Before Margaret left, she asked me to stay until we had spoken again, so when the tour was over and her meeting was done, we met again in the Tom Dooley cabin. Here she told me that she would like to take my picture in the cabin. She would use that as an illustration for an article in the local newspaper in Wilkesboro, as she was the local reporter for Ferguson and surrounding area. She got the picture all right, and later she sent me a copy of the article, proving that I'm also world famous in Wilkes County, North Carolina. Before we said goodbye, I asked her if she knew anything about the reason for the lone chimney, and she told me the tragic story. The house in which the chimney originally was a part had belonged to a family but the husband had murdered his wife and set the house on fire. The story was longer and with more details, but that was the essence. Eventually I had to leave as as it was now almost 4.30pm and I would like to get my baggage packed before I went out for dinner.

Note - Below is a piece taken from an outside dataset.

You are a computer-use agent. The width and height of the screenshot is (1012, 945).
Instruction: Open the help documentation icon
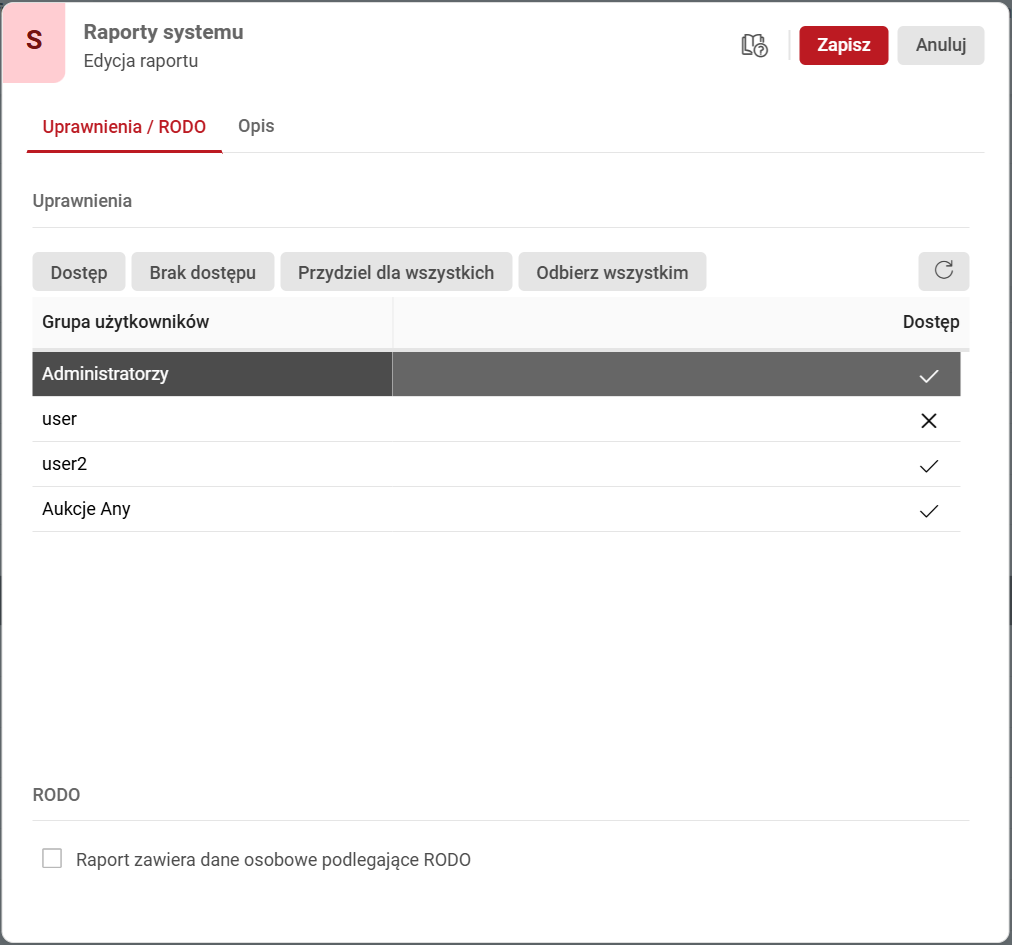[754, 45]
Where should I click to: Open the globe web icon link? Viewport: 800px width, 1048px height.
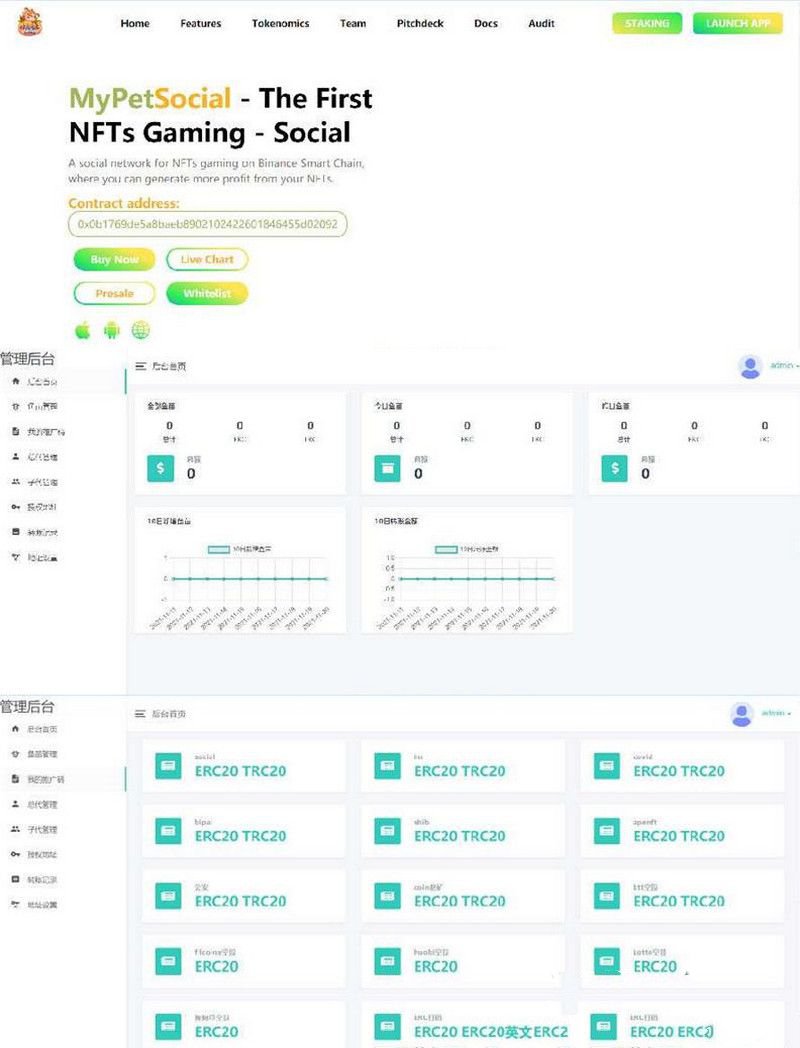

On my way back to the hotel, I just drove a "lap of honor" in the area and took a few pictures of the chimney, as well as some of the many donkeys found here, to protect calves and lambs from attacks from hungry coyotes. I returned to the hotel where I packed most of my stuff, including my wine and other things I had bought along the way – all except toiletries and the clothes I would wear the next day, and then I went out to eat at a restaurant that was right next to the hotel but where I never had eaten before, despite several visits to Wilkesboro. It was called Tipton's Bar-B-Que and proved to be excellent. Back at the hotel I set my alarm to wake me up at. 6.30 the next morning, and then I called it a day.